The 3XS Power DAW is based around the Core i7 chip. This latest line of processors from Intel has four cores, each offering two virtual cores, so the OS sees it as an eight-core CPU.
This allows for dynamic load-balancing between pairs of virtual cores, and the chip has plenty of other performance-enhancing tricks to boot.
Scan's 3XS line offers custom-built PCs with numerous basic configurations to base your dream machine on, and the Power DAW is at the top of the audio range. It's packed into a handsome black aluminium case made by Silverstone, with the front panel controls hidden behind a door (which is entirely removable, if you find it an annoyance).
Rather handily, the power and reset switches are mounted on the top-front edge of the case, along with a pair of USB ports and a FireWire one – very convenient. The interior is very tidy, with plenty of space for future upgrades.
Audio-savvy features include three drives intended for your OS, projects and samples; various Windows tweaks; an optional RME HDSP 9632 soundcard; and plenty of gizmos to keep the whole thing cool yet quiet, including a Thermalright True Copper 120mm heatsink, low-noise Sharkoon 'golf ball' fans, a BeQuiet! PSU, the expected hard drive enclosures, and foam insulation.
Sensibly, Scan's website makes it clear that its "Silent Option" doesn't mean the PC is literally silent, but it's still very stealthy, and is quieter than Rain's "virtually silent" Element i7. And it remains cool at all times, too.
Since we still had the Rain Recording Element i7 on our test bench, we decided to pit these two behemoths against each other – they have the same Core i7 920 CPU and Corsair RAM, so you might expect identical number-crunching performance.
Our tests were performed with each system set to the standard clock speed of 2.66GHz (the Rain is overclocked to 3GHz by default), with the same audio interface and buffer size, all in Cubase 5.
On the Scan system, we were able to run 46 instances of 2CAudio's Aether reverb set to the Haunted Forest preset, while the Rain mustered up 40 instances.
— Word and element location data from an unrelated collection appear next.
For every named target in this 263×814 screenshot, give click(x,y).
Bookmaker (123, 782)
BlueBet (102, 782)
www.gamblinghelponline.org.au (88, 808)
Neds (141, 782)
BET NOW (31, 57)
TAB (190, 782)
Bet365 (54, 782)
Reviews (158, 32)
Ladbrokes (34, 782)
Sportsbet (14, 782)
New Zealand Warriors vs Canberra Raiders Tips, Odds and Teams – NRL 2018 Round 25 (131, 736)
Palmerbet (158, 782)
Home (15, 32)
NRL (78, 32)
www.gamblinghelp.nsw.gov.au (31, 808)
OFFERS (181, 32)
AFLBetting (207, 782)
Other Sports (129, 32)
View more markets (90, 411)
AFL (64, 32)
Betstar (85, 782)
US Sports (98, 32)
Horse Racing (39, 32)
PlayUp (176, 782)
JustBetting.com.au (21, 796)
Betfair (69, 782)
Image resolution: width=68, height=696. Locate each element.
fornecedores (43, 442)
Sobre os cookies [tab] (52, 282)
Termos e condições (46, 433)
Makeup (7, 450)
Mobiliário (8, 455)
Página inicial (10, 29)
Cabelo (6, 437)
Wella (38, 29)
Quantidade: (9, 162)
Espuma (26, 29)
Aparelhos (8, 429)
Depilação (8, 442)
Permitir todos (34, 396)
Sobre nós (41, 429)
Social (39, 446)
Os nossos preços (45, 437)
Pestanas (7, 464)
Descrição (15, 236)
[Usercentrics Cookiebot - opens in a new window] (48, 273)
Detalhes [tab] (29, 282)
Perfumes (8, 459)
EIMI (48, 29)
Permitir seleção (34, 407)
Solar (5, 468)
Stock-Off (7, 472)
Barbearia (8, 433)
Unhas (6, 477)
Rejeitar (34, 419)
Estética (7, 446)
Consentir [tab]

Since we were running Cubase 32-bit under Vista 64 on the Rain PC, we installed Vista 64 on the Scan system too, to be sure that the OS wasn't influencing the results; we were then able to run 45 instances.
With D16's Redoptor using the default patch on Medium Quality mode, Scan's system managed 87 instances in Windows XP and 84 with Vista 64, while the Rain handled 78 instances under Vista 64.
As for hard drive performance, the Rain won here, being able to play back around 125 44.1kHz, 24-bit WAVs without glitching, whereas the Scan choked at just under 100.
In short, the Power DAW won through on sheer CPU grunt, seeming to be around 10% quicker, although the hard drives weren't as blazing. We spent some time tinkering with BIOS settings and the like, trying in vain to minimise the performance difference, and can only conclude that the Scan's Gigabyte motherboard is a better performer than the Rain's MSI one.
In summary, this is a highly impressive system, and it's clear that Scan has done its homework in choosing components. Finally, for your peace of mind, there's a one-year on-site warranty, and two-year return-to-base.